Chamber eyes environment

The Chamber of Commerce will include the environment as one of its three major issues of focus during the term of new President Angelyn Hernandez.

In her acceptance speech at the Chamber’s Annual General Meeting on Wednesday afternoon, Ms Hernandez said the topic of the environment often falls by the wayside in the Cayman Islands.

‘Too often, this topic gets a back seat and is not given the importance it deserves,’ she said.

Ms Hernandez said everyone plays a role in unconsciously helping to destroy the environment.

‘It is the way we dispose of our waste, the way we do not conserve on energy and the way we waste generally.’

Although Ms Hernandez conceded that the topic was too huge for the Chamber to tackle in any comprehensive way, she noted that everyone can play a role in preserving and enhancing the environment.

‘We can take little steps and so gradually bring awareness to this issue and eventually reach the point where it becomes a goal and a way of life in our homes, our businesses and our community.’

Ms Hernandez said the Chamber will challenge its members to start to consider the role they can play in protecting and enhancing the environmental, and that it would challenge the country’s leaders to move the issue up on their agendas.

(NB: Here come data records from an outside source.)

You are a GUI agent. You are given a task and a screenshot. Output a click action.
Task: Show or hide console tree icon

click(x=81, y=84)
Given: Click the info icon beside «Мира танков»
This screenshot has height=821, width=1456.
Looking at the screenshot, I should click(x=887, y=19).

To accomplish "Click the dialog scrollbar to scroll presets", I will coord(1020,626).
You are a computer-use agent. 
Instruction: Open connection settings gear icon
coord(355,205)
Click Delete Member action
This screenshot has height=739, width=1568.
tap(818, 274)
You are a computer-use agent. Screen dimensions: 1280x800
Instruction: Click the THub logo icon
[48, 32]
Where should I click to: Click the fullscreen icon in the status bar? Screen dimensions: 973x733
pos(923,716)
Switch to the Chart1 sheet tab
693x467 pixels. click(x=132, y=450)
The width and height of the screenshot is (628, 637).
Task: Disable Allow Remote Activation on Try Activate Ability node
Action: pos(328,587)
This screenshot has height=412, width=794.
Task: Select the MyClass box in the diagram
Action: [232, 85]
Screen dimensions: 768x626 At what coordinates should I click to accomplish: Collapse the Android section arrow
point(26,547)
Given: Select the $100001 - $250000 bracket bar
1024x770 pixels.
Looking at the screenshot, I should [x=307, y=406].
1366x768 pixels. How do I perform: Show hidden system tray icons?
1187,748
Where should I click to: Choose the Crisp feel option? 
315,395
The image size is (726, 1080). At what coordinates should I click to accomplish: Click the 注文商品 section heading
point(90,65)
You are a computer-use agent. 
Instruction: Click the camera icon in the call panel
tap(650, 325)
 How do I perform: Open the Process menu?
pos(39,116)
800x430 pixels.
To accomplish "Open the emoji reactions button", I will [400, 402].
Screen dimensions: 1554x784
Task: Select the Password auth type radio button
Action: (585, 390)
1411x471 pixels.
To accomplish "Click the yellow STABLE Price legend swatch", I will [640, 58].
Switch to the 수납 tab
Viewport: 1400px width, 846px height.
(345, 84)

‘It is not just the unsightly physical aspect of the issue, it is the health of our country and its citizens,’ she said. ‘It is ensuring we are a country with a holistic approach, [that we are] preserving our resources and being leaders in ensuring our environment is healthy.’

As its first step, the Chamber will draft an environmental charter that encourages members to take decisive actions to protect the environment, Ms Hernandez said, noting that some of the actions businesses can take include recycling photo copy paper and plastic bottles and also disposing of waste oils properly.

‘Armed with healthy participation, we will in turn encourage our leaders to do the same and focus more on what can be done by Central Government by planning regulations; by holding landlords responsible; by giving duty concessions on energy smart products, recycle goods, etcetera.’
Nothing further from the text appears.